Como resolver —
Copie sem nenhuma alteração a parte do texto sobre a pandemia e os mais pobres que começa em "Longe de mim" e segue até "completo ‘óbvio ululante’.".

Qualquer calamidade – inundação, tremor de terra, vulcão, avalancha e, claro, pandemia – afectará sempre os mais pobres. Neste caso também os velhos, mas entre os velhos, os velhos mais pobres. Aliás, havia uma ironia que rezava assim: “mais vale ser rico, bonito, novo e ter saúde, do que pobre, feio, velho e ser doente”.
Sou a favor de que tudo se estude e tudo o que é possível saber se saiba. Penso que é um desejo ancestral do ser humano conhecer todos os pormenores do que o rodeia. Porém, não sei se o mal está nos estudos, se na forma como são divulgados, mas alguns deles parecem exemplos de tautologias, para não lhes chamar ‘óbvios ululantes’, na expressão do grande jornalista e escritor brasileiro Nelson Rodrigues.
Li em vários locais que a pandemia não é democrática, porque os mais letrados com empregos mais estáveis conseguiram, no geral, manter os rendimentos durante o tempo em que estiveram confinados. “Trabalho e desigualdades no grande confinamento”, um estudo feito por um organismo do ISCTE, diz que apenas 14% das pessoas mais qualificadas foram abrangidas pelo lay-off, e 55% destas tiveram possibilidade de teletrabalho.
Longe de mim criticar o estudo, que não conheço, até porque pode divulgar aspetos e conclusões interessantes para a definição de políticas públicas (que, mais do que a curiosidade, deve nortear estas iniciativas). O que me interpela é a sua divulgação ser na base da incidência e resistência à pandemia consoante os rendimentos. Qualquer calamidade – inundação, tremor de terra, vulcão, avalancha e, claro, pandemia – afetará sempre os mais pobres. Neste caso também os velhos, mas entre os velhos, os velhos mais pobres. Aliás, havia uma ironia que rezava assim: “mais vale ser rico, bonito, novo e ter saúde, do que pobre, feio, velho e ser doente”. A frase sublinhava, justamente, a evidência, o completo ‘óbvio ululante’.

Extratos de dados —
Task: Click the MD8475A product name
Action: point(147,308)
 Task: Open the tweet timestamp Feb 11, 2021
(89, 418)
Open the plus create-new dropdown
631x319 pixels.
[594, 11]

Resposta —
Longe de mim criticar o estudo, que não conheço, até porque pode divulgar aspetos e conclusões interessantes para a definição de políticas públicas (que, mais do que a curiosidade, deve nortear estas iniciativas). O que me interpela é a sua divulgação ser na base da incidência e resistência à pandemia consoante os rendimentos. Qualquer calamidade – inundação, tremor de terra, vulcão, avalancha e, claro, pandemia – afetará sempre os mais pobres. Neste caso também os velhos, mas entre os velhos, os velhos mais pobres. Aliás, havia uma ironia que rezava assim: “mais vale ser rico, bonito, novo e ter saúde, do que pobre, feio, velho e ser doente”. A frase sublinhava, justamente, a evidência, o completo ‘óbvio ululante’.